Por Eliseu Bento
O Professor catedrático
Armindo Ngunga, actual vice-ministro da Educação e Desenvolvimento Humano,
defendeu que o povo moçambicano existe enquanto tal pelo facto de ser detentor
de suas línguas.
Armindo Ngunga falava há
dias na cidade da Beira, durante o lançamento do livro “Elementos de
Linguística Teórica e Descritiva das Línguas Bantu”, obra na qual participa
como editor.
Na ocasião, o académico
recordou que as línguas moçambicanas sofreram humilhações, algo que foi
aconteceu ao longo de vários séculos, com o sistema colonial então instalado a
recusar reconhecer o valor das línguas nacionais.
“Vivemos muitos anos em
que, de tanto sermos oprimidos, não aceitamos ser livres.

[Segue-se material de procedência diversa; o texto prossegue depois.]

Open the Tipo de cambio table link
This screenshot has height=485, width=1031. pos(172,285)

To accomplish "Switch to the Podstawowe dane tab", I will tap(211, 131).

A nossa mente e
inconsciente traem-nos e dizem a verdade sobre nós mesmos. As línguas são a
alma colectiva de um povo”, anotou, adiantando que: “Nós existimos como povo,
no caso de Moçambique, mas só o somos porque temos as nossas línguas”.
Bem ao seu estilo,
descontraído, e como que a querer relaxar igualmente a imensa plateia
maioritariamente composta por estudantes das línguas bantu, o Professor
Catedrático afirmou que “quem não fala uma língua nacional não faz campanha
eleitoral. E se o faz não ganha as eleições. E o pior é que quando ganha as
eleições depois divulga os resultados em português”, brincou, perante os
aplausos aprovativos dos presentes.
Armindo Ngunga foi mais
longe, afirmando que: “Vamos desenvolver as nossas línguas que nos dão o voto,
ou as línguas que usamos quando vamos ao médico de que não falamos de dia”.
O Professor recordou que
a língua encerra o conhecimento universal.
Falando mais
particularmente das nossas línguas, Ngunga fez um vigoroso apelo para a sua
investigação e preservação tendo em consideração que há muito conhecimento que
se perde porque os moçambicanos não sabem usar as suas línguas. E mais, elas
não estão documentadas.
Deu o exemplo de uma
criança que antes de ir à escola sabe contar até 30 e sabe mesmo somar e
multiplicar, na língua dos seus pais, mas quando vai a escola formal tem que
começar tudo do zero.
A propósito, fez questão
de sublinhar que a língua é um meio de acesso ao conhecimento.
Um outro reparo feito
por Armindo Ngunga é o de que o conhecimento que temos nas nossas
línguas tem sido passado de pessoa para pessoa, ao longo de várias gerações.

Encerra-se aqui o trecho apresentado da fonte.